Activity — Beginning at the line containing "Click the grey", output every line to the end of the data below exactly as it appears.

Data to examine —
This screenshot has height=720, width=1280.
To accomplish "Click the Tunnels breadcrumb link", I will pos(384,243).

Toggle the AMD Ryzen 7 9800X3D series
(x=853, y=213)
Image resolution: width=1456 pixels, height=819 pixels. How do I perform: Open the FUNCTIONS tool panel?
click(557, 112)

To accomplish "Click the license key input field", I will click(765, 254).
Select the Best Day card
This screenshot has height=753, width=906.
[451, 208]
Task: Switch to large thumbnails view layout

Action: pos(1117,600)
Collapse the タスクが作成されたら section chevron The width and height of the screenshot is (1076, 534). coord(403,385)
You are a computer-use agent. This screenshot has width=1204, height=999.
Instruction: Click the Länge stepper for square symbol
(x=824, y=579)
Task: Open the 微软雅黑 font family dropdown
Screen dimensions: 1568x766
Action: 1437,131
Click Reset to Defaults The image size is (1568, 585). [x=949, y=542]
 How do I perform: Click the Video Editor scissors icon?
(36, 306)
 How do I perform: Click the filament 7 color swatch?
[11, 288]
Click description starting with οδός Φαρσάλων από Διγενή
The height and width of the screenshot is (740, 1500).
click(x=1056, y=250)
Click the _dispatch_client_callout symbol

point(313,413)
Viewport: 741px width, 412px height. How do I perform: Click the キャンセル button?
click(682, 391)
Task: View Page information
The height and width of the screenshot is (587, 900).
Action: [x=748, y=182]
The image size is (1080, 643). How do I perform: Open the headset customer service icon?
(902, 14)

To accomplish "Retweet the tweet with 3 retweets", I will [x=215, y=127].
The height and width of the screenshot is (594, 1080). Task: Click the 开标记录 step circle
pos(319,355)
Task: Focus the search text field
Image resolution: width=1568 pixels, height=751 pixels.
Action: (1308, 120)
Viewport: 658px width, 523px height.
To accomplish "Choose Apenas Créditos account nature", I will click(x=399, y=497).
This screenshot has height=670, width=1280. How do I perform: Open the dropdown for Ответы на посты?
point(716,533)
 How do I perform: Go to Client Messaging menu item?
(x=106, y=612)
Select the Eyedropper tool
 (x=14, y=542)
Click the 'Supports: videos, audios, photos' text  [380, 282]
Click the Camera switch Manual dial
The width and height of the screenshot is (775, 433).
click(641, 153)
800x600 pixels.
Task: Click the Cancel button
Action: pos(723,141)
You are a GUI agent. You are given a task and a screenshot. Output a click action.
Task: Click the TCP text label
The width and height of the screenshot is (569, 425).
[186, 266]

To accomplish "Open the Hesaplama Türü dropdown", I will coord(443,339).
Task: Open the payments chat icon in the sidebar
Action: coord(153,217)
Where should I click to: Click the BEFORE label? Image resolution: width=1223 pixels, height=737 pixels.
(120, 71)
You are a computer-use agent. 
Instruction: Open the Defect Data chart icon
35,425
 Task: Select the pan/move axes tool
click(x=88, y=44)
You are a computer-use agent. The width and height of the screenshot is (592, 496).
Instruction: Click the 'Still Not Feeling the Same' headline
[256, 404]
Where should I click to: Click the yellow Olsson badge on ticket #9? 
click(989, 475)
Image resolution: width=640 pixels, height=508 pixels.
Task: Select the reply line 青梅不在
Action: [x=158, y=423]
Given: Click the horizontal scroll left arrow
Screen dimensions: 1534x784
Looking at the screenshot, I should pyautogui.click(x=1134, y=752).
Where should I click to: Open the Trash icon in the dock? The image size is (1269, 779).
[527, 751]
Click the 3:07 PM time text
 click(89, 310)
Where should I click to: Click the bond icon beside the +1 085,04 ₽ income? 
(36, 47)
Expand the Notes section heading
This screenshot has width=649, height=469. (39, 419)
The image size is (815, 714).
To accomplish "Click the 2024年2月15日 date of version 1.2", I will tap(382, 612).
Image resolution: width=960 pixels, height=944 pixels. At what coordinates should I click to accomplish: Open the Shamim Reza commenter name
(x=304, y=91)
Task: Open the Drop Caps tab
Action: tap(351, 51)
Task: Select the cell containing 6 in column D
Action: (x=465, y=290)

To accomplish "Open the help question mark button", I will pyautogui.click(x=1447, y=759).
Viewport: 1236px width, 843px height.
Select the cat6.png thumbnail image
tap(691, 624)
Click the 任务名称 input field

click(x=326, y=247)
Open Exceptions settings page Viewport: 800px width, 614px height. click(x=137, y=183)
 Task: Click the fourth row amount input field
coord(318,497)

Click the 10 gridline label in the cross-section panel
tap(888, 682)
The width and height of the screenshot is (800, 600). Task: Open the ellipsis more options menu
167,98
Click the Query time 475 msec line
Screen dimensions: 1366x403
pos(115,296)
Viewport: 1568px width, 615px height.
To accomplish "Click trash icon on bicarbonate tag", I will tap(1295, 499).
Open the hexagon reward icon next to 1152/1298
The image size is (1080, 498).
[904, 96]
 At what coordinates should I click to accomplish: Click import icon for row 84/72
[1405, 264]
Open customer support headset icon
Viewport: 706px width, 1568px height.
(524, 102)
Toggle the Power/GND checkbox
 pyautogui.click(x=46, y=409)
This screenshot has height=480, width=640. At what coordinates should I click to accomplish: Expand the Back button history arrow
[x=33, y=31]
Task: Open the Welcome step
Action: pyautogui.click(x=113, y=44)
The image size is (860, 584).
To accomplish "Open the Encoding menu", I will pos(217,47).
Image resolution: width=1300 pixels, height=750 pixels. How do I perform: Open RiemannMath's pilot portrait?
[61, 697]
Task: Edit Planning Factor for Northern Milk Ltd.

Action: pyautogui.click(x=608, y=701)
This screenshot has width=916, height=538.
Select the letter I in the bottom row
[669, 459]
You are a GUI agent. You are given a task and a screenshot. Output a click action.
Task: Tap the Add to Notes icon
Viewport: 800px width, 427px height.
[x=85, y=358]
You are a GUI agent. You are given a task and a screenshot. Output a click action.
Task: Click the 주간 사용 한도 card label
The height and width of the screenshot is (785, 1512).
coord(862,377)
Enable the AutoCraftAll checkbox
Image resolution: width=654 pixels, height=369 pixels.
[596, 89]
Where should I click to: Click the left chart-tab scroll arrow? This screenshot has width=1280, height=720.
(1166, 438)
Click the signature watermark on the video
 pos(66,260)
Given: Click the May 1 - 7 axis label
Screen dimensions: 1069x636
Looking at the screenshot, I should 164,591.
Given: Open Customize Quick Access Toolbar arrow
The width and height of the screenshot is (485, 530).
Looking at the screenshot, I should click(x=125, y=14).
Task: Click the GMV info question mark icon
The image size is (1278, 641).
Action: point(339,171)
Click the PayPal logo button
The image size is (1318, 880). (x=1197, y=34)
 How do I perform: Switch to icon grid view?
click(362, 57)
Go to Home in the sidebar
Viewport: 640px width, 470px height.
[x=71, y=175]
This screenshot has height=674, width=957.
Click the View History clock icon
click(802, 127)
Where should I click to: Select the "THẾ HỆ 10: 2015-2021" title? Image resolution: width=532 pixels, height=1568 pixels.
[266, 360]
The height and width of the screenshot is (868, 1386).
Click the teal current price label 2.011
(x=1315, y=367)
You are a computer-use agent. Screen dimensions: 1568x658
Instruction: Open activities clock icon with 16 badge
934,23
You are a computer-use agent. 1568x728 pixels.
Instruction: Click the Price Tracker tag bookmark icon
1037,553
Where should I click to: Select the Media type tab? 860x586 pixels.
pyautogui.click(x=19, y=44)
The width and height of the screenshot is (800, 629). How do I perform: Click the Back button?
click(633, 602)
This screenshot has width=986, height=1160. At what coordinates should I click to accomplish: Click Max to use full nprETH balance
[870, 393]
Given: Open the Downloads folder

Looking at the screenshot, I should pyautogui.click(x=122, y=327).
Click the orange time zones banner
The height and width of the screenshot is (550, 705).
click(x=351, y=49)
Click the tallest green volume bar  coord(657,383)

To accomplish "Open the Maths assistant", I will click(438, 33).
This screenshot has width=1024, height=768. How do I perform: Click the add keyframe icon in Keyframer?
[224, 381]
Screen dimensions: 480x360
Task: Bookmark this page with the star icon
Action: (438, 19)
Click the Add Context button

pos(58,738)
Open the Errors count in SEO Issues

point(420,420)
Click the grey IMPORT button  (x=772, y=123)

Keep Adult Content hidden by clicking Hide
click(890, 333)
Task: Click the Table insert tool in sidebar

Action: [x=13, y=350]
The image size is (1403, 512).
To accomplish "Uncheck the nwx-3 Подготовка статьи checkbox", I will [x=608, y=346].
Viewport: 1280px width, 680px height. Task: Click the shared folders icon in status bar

Solved exercise —
Click the grey IMPORT button  (x=772, y=123)

Keep Adult Content hidden by clicking Hide
click(890, 333)
Task: Click the Table insert tool in sidebar

Action: [x=13, y=350]
The image size is (1403, 512).
To accomplish "Uncheck the nwx-3 Подготовка статьи checkbox", I will [x=608, y=346].
Viewport: 1280px width, 680px height. Task: Click the shared folders icon in status bar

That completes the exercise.